The presence of helium hydride ions in the interstellar medium was suspected as early as the 1970s and was first detected in the NGC 7027 nebula in 2019.
Despite the unique physical and chemical properties of helium hydride ions, stable storage in containers is impossible. Specifically, this ion can accept protons from molecules such as oxygen, ammonia, sulfur dioxide and water to form a range of new substances. During this process, any molecules that come into contact with it will be protonated and will not be able to maintain stability at all.

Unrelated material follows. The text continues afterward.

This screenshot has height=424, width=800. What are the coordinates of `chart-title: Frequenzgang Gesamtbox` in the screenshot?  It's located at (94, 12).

Research Methods and Technical Challenges
The chemistry of helium hydride ions is usually explored using special experimental techniques, such as replacing hydrogen in an organic compound with tritium and then observing the behavior of the resulting helium hydride ions. This process can produce helium hydride ions [TR → 3He+ + R•] and react with organic matter, but the process It is still accompanied by great uncertainties and challenges.
When hydrogen in organic compounds is replaced by tritium, a mixture with helium hydride ions can be generated, which is one of the research approaches for helium hydride.
Since the 1980s, scientists have begun to predict the behavior of helium hydride ions in the spectrum and tried to set their detection wavelength in the infrared range. These efforts finally produced preliminary results in the 2019 experiment.
The importance of interstellar and cosmic chemistry
Helium hydride ions are believed to be an important factor in the formation of the early universe and are crucial to understanding the chemical processes in the early universe. The formation of this compound can affect the formation and evolution of stars, and plays an important role in helium-rich white dwarfs, changing the opacity of the gas and affecting the cooling rate of the star.
While helium hydride ions are extremely difficult to preserve in laboratories on Earth, they can form in the interstellar medium from collisions of cooling gases, making them an important proxy for the observed universe. However, its reactivity means that observing it in an interstellar environment will be a challenging task for scientists.
Helium hydride ions are not only a cutting-edge topic in scientific research, but also an important part of our future understanding of the universe.
Against this background, will helium hydride ions continue to be an important object of cosmochemical research and advance our understanding of chemical processes in the universe?